··· Data under study
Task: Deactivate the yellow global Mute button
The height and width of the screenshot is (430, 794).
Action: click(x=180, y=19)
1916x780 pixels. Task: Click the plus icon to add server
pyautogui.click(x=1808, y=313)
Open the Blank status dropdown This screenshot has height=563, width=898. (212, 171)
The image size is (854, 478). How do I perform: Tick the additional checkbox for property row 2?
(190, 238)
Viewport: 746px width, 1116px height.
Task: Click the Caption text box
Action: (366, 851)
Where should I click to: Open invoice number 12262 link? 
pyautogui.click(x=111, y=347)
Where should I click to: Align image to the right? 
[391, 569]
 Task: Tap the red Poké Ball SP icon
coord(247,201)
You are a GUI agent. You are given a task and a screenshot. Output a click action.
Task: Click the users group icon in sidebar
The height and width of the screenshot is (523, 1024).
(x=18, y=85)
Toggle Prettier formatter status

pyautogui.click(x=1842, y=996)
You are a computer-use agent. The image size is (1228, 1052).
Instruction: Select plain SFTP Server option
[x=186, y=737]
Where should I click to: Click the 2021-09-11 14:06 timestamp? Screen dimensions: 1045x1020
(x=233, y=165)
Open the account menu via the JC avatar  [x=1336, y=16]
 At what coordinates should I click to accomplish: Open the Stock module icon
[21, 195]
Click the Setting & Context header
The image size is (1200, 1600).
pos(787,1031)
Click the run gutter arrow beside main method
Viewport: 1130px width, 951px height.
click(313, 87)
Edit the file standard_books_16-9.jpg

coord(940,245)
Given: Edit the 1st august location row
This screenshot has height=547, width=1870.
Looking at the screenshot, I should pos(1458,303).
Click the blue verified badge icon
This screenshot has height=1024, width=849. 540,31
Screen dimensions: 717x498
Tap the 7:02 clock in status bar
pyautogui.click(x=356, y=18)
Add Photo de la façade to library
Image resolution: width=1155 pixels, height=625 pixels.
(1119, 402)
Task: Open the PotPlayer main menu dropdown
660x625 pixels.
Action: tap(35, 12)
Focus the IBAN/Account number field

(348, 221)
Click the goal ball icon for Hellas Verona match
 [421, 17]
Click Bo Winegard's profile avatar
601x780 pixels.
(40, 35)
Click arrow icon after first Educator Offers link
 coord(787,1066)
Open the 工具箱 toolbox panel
······
Output the lines above between the one holding "Where should I click to: Align" and the one holding "Open the account", inclusive, with nothing before or after them.

• Result of the exercise:
Where should I click to: Align image to the right? 
[391, 569]
 Task: Tap the red Poké Ball SP icon
coord(247,201)
You are a GUI agent. You are given a task and a screenshot. Output a click action.
Task: Click the users group icon in sidebar
The height and width of the screenshot is (523, 1024).
(x=18, y=85)
Toggle Prettier formatter status

pyautogui.click(x=1842, y=996)
You are a computer-use agent. The image size is (1228, 1052).
Instruction: Select plain SFTP Server option
[x=186, y=737]
Where should I click to: Click the 2021-09-11 14:06 timestamp? Screen dimensions: 1045x1020
(x=233, y=165)
Open the account menu via the JC avatar  [x=1336, y=16]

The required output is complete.